Withdrawal from the contract due to irreparable defects is only possible upon mutual agreement between the Supplier and the Customer.
- The warranty period shall be extended by the period beginning on the date the Customer files the complaint until the date the complaint is settled in the manner specified in this Article.
IX. Amendment and Termination of Contract
- Amendment of the contract pursuant to Article II, paragraph 1 of these Terms and Conditions is possible only in the manner specified in Article II, paragraph 1.
- In addition to the cases specified in these Terms and Conditions, the Supplier is entitled to withdraw from the contract if the Customer is in delay with payment obligations for more than 10 days after the due date.
- In addition to the cases specified in these Terms and Conditions, the Customer is entitled to withdraw from the contract if the Supplier is in delay with delivery of goods or work for more than 30 days after expiry of the delivery period.
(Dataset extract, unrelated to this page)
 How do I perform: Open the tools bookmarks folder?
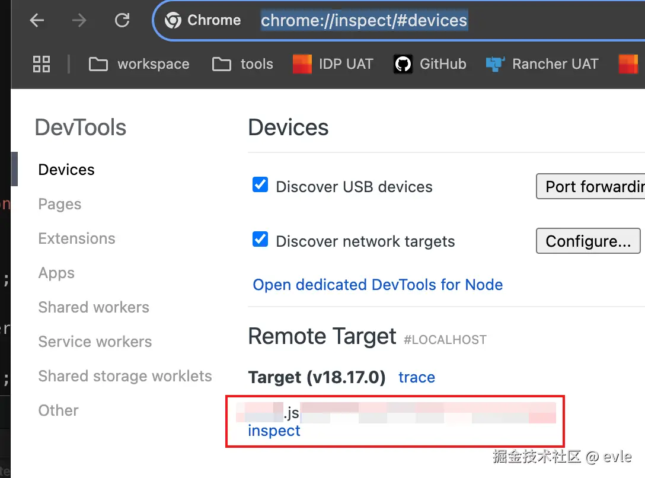coord(243,64)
X. Penalties and Contractual Fines
- The Supplier is entitled to charge the Customer a contractual penalty of 0.05% for each day of delay in payment of an Invoice or advance Invoice. This shall not affect other claims of the Supplier, including claims for contractual penalties and damages.
XI. Other Rights and Obligations
- Unless agreed otherwise, the Supplier shall return to the Customer the remaining processed material supplied by the Customer and used for completion of the work.
- Unless agreed otherwise, the Supplier is not obliged to return project documentation (drawing documentation) to the Customer and shall dispose of it.
- The Customer shall inform the Supplier if the material supplied for execution of the work contains substances or properties hazardous to human health or dangerous substances. The Customer shall also inform the Supplier of special instructions for fire-fighting measures, handling, storage, and disposal of such substances or residues. In the case of hazardous substances, the Customer is obliged to explicitly notify the Supplier and provide safety data sheets for such materials without being requested to do so.
XII. Final Provisions
- These General Terms and Conditions became effective on 15 May 2026.
- These General Terms and Conditions form an integral part of the contract pursuant to Article II, paragraph 1 of these Terms and Conditions. If the contract between the parties, i.e. the Supplier and the Customer, differs in content from these General Terms and Conditions, the provisions of the contract shall prevail over the differing provisions contained in these General Terms and Conditions.